Dentists, Birthdays, and Aneurysms
How important are dentists, really? If you survive a ruptured brain aneurysm are doctors checking your teeth along with everything else? As if the doctor would come in to say, “Well, we’ve clipped the aneurysm and once the drugs wear off we’ll need to assess their neurological condition. Could be a couple days, could be a couple weeks. She has zero ability to move the left side of her body and, also, no cavities.”
My mother survived a ruptured brain aneurysm. During one of my nightly turns in the ICU the lovely nurse was switching out plastic bags of medicine and whatnot. To confirm the medicine was going to the correct patient the nurse needed my mother to confirm her birthday.
She won’t be able to tell you, I told the nurse. The damage was specific to the part of the brain that makes you talk.
The nurse repeated she needed my mom to audibly confirm her birth date. She won’t be able to tell you, she can’t speak, I repeated. The nurse bargained for only the month.
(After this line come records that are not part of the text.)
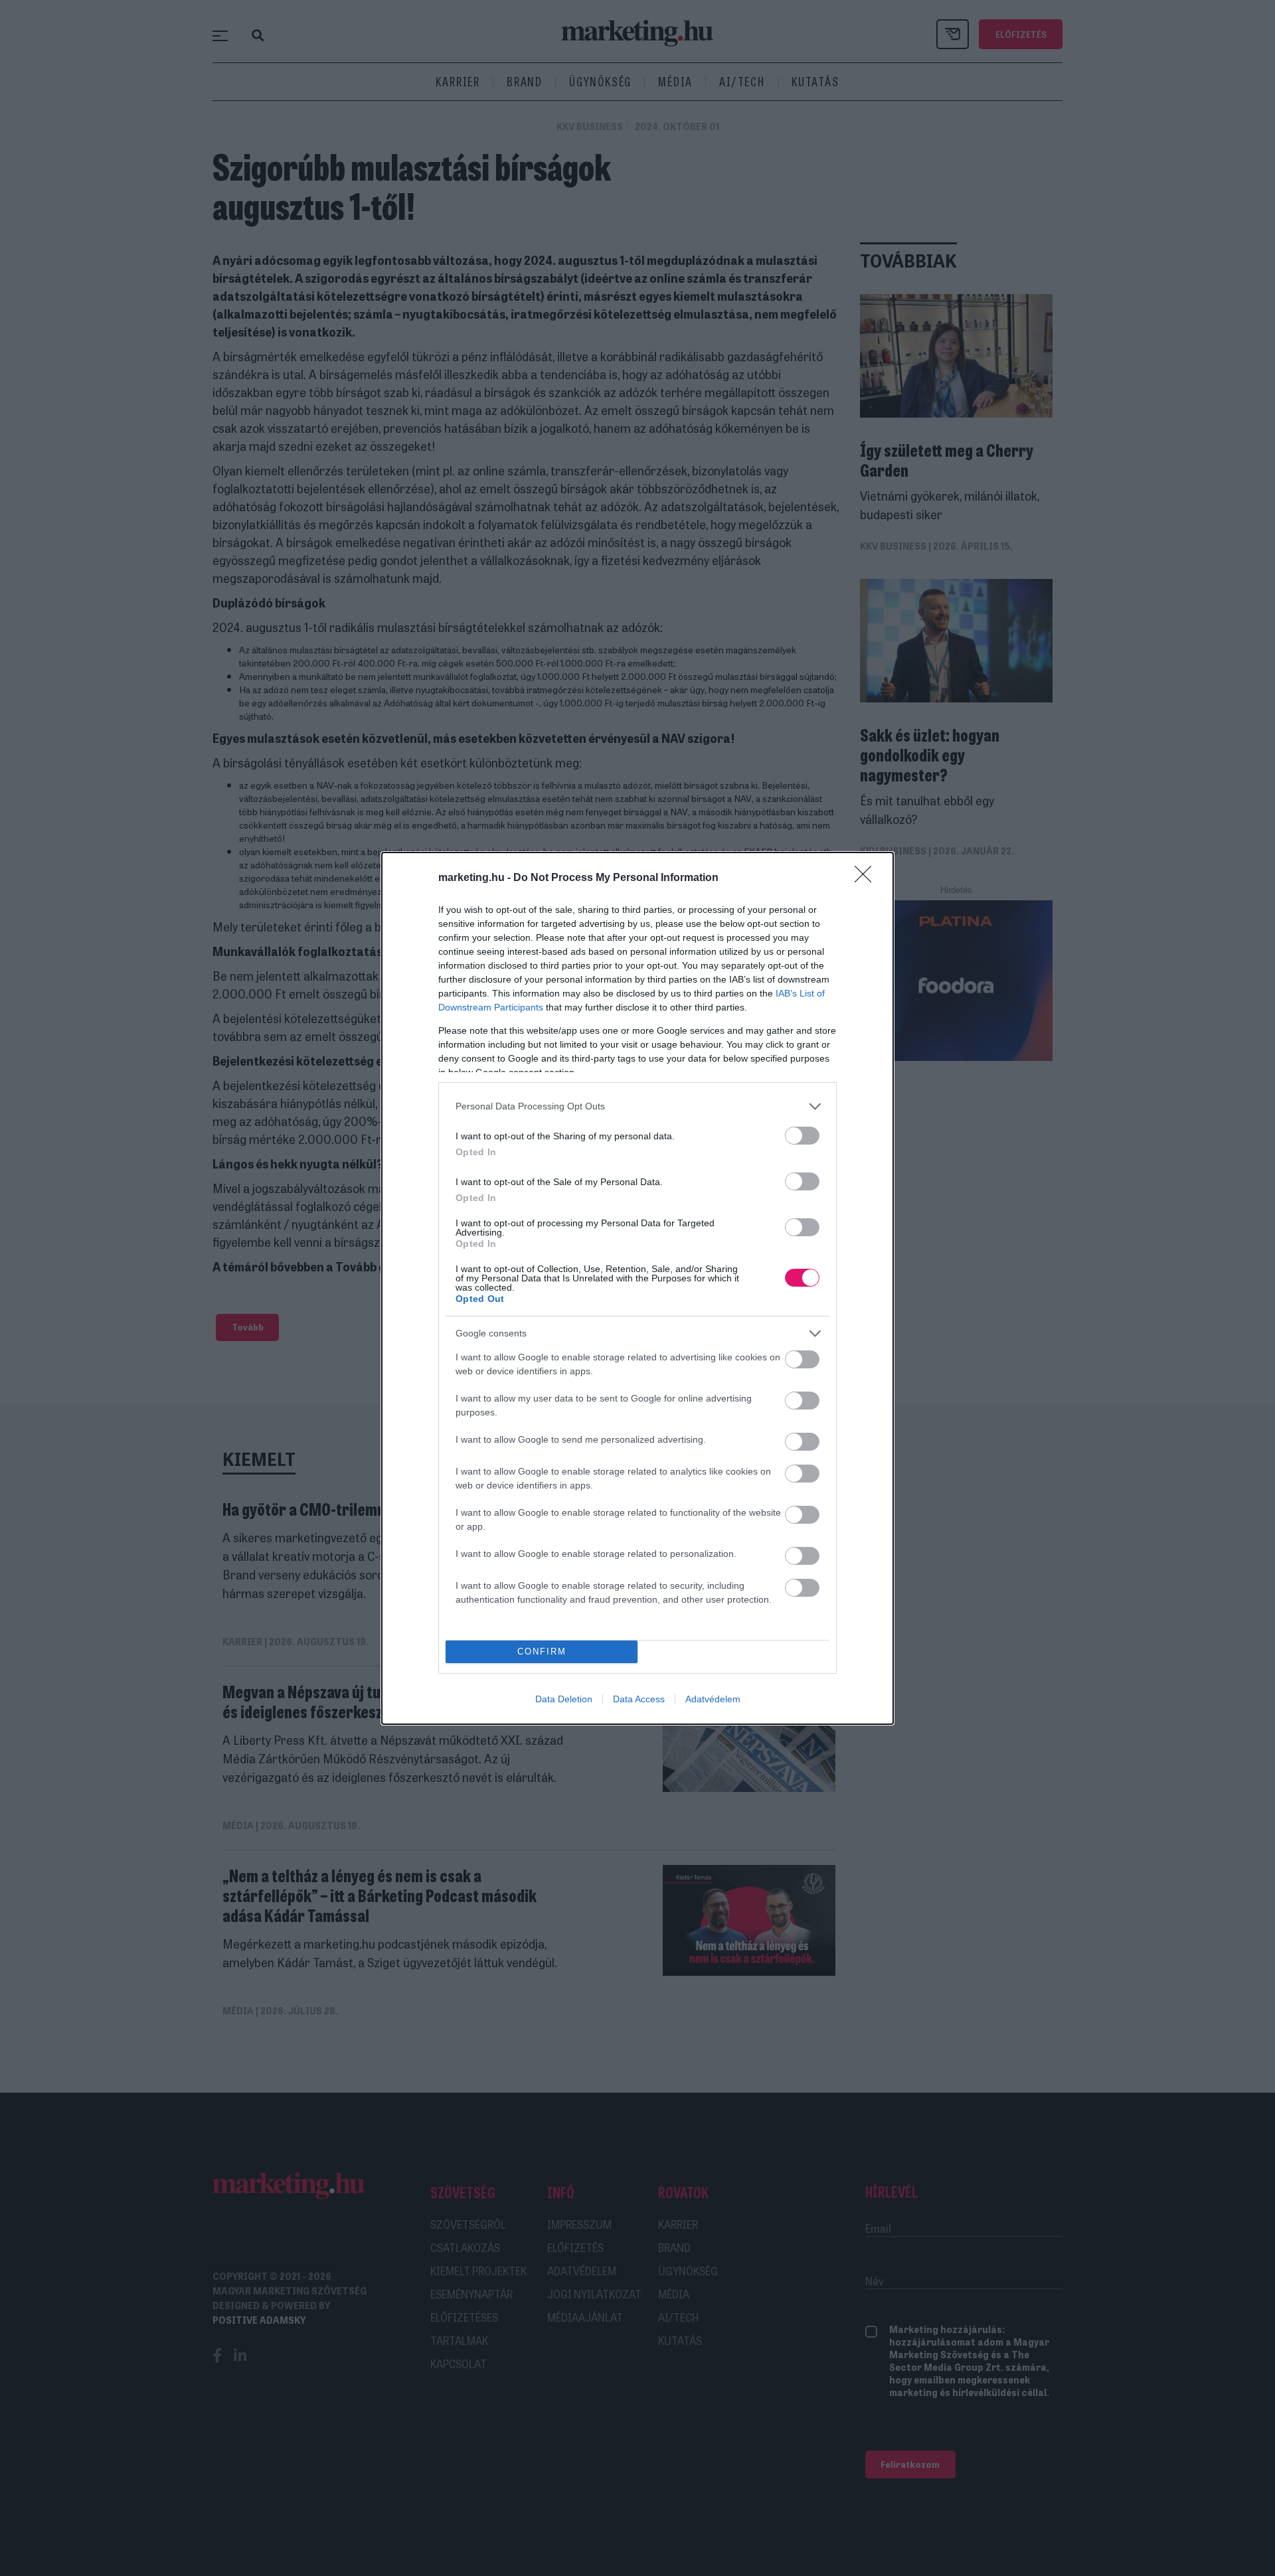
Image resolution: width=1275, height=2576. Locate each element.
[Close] (867, 878)
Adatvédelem (712, 1699)
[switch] (802, 1136)
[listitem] (637, 1106)
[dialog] (637, 1288)
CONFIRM (541, 1651)
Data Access (639, 1699)
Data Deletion (563, 1699)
Then for only the year. “This woman will not be able to tell you her birthday because this woman cannot speak”, I authoritatively said.
“Fine, can you confirm her birthday,” she asked?
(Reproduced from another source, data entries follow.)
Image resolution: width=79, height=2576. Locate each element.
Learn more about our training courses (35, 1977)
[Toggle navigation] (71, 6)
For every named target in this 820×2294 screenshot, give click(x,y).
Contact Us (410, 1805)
Silence. And one dumb look on my face.
Shit. I don’t know my mom’s birthday.
The nurse’s look of disapproval was fierce. I first thought to explain my belief in celebrating accomplishments and not arbitrary calendar dates. This sounded good so I went with it. Unfortunately, it seemed the nurse’s most valued accomplishments involved having her children so the concept got confused.